The Parties shall promote the exchange of technology in farming, industrial and technical standards in the field of animal and plant and other, considered to be of mutual interest.
For this purpose they shall take into account conventions signed in science and technology in force between the parties to this Agreement.
Title XX. ADMINISTRATION AND EVALUATION OF THE AGREEMENT
Article 37.
The Administration and Evaluation of this Agreement Shall Be Responsible for Administering a Committee Composed of the Common Market Group of Mercosur and by the Vice-ministry of Foreign Trade of the Ministry of Foreign Trade and Tourism of the Republic of Peru.

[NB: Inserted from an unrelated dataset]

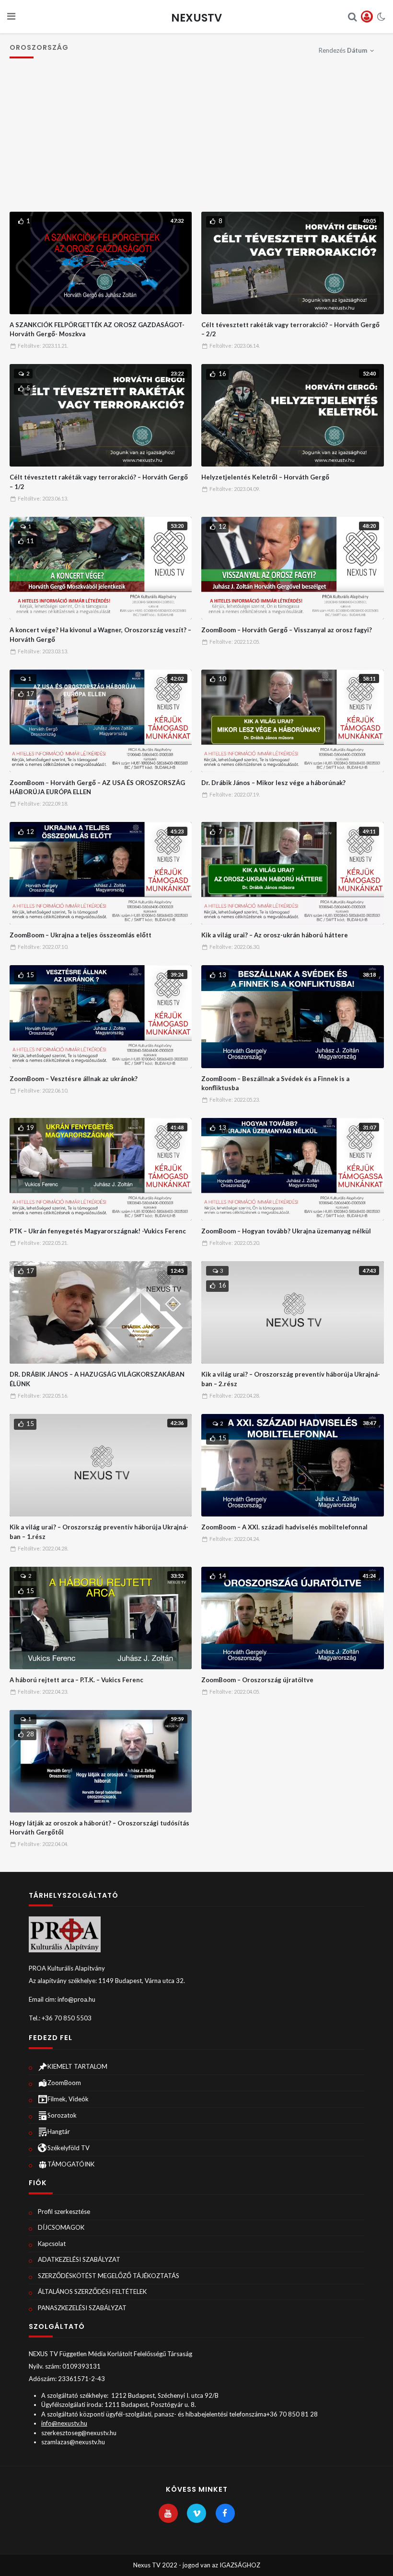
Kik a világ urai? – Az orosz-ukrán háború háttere (274, 935)
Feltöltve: (43, 345)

The Management Committee shall be established within sixty (60) calendar days from the date of entry into force of this agreement and at its first meeting shall establish its rules of procedure.
1. Delegations of both Contracting Parties shall be chaired by the representative that each designate.

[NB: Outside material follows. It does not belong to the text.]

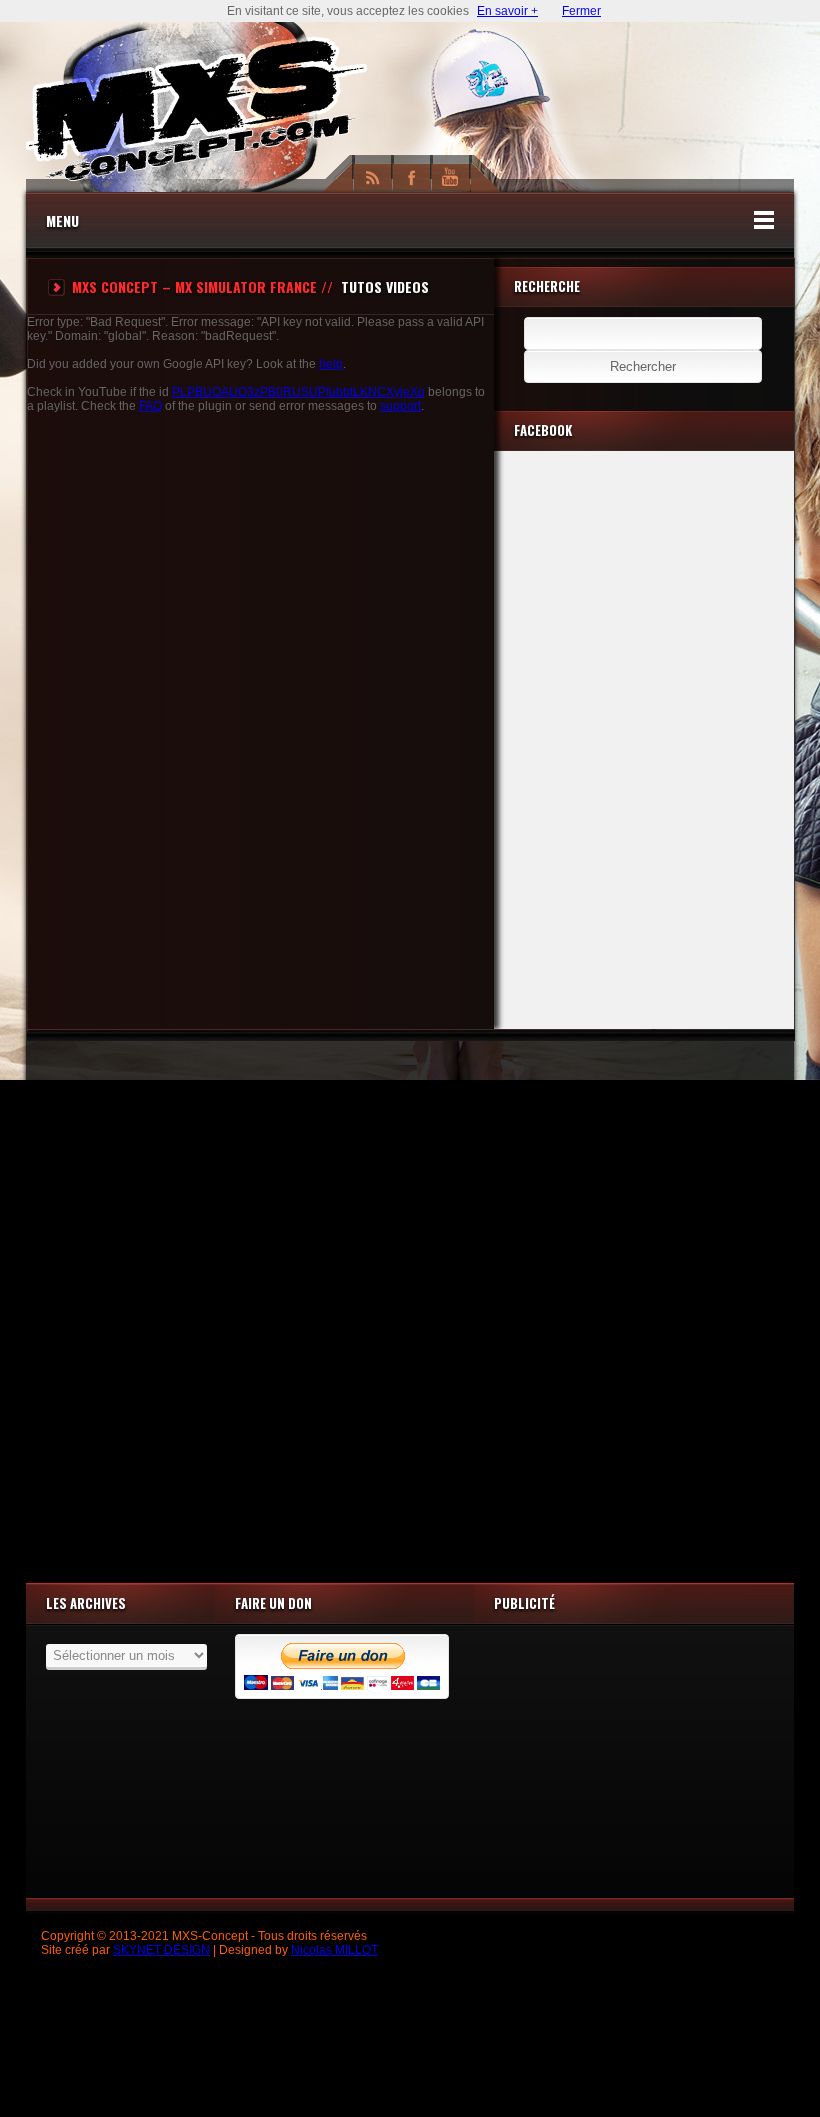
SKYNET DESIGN (161, 1950)
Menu (62, 220)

2. The Management Committee shall convene in regular session at least once a year in place and date as may be determined by mutual agreement and in special session, when the signatory parties, prior consultations, so agree.

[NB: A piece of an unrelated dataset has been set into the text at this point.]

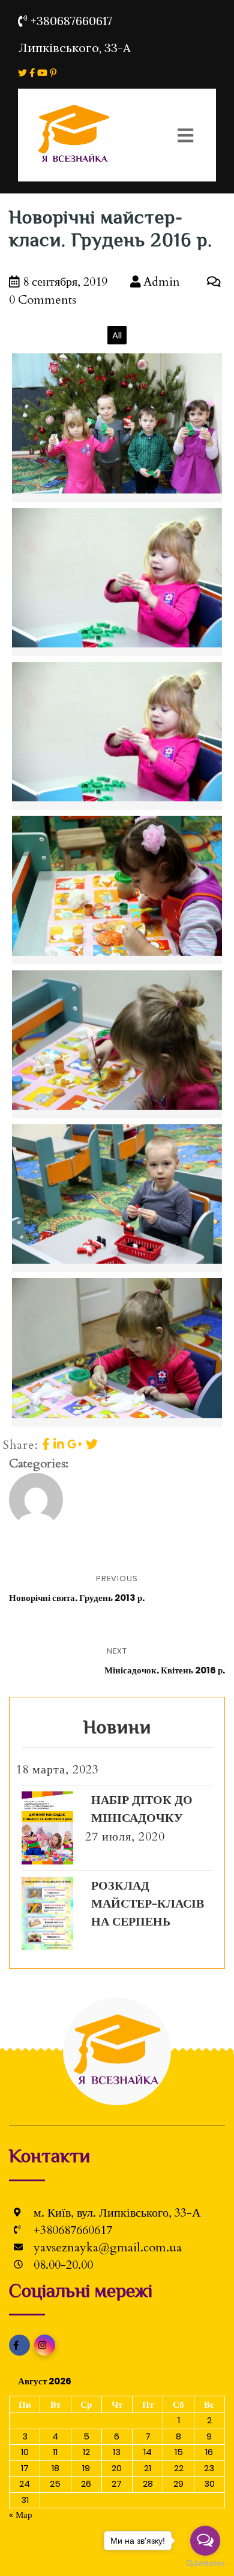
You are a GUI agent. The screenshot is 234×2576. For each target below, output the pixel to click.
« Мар (20, 2514)
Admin (160, 282)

The Management Committee shall adopt its decisions by agreement of the Parties. for the purposes of this article, the Commission manager has taken a decision by consensus on a matter submitted for its consideration if none of the parties formally objected to the adoption of the decision, without prejudice to the settlement of disputes.
Article 38.
Administering the Committee shall have the following functions:
a) To ensure compliance with the provisions of this Agreement and its Additional Protocols and Annexes;
b) In each case to determine the modalities and timeframe within which it shall carry out negotiations aimed at the realization of the objectives of this Agreement, it may establish working groups to this end;
c) Periodically evaluate the progress of the programme of trade liberalization and the general functioning of this Agreement;
d) Further agreement, including accelerating the trade liberalization agenda for any product or group of products, by mutual agreement, the parties agree;
e) Contribute to the settlement of disputes and conduct negotiations envisaged in accordance with Title IX;
f) To monitor the implementation of trade disciplines agreed between the parties, such as rules of origin, safeguard clauses, competition and unfair trade practices;
g) Modify the rules of origin and establish or amend specific requirements;
h) Where appropriate, establish procedures for the implementation of the trade disciplines under this Agreement and recommend to the parties any amendments to such disciplines;
i) Establish appropriate mechanisms for the exchange of information on national legislation in accordance with article 16 of this Agreement;
j) To convene the parties to comply with the objectives and provisions set out in annex VIII to this agreement on technical regulations and standards and set out in annex IX on sanitary and phytosanitary measures;
k) Exchange information on the negotiations that the parties undertake to conclude agreements with third countries not provided for in the Montevideo Treaty 1980;
l) Comply with the other tasks entrusted to the Commission by the administering under the provisions of this agreement, their Additional Protocols and other instruments signed in its area, or by the signatory parties;
m) In its rules of procedure the establishment of bilateral consultations between the parties on matters covered by this Agreement;
n) To determine the terms of reference for the fees of arbitrators referred to the settlement of disputes.
Article 39.
As from the date of entry into force of this Agreement, the Signatory Parties hereby terminate the negotiated tariff preferences and the regulatory aspects related thereto, contained in the Partial Scope Economic Complementation Agreements Nº 39 and Nº 48 and the Partial Scope Renegotiation Agreements Nº 20 and Nº 33 and their respective Protocols subscribed within the framework of the 1980 Treaty of Montevideo. However, the provisions of such Agreements and their Protocols that are not incompatible with this Agreement shall remain in force, when they refer to matters not included in this Agreement.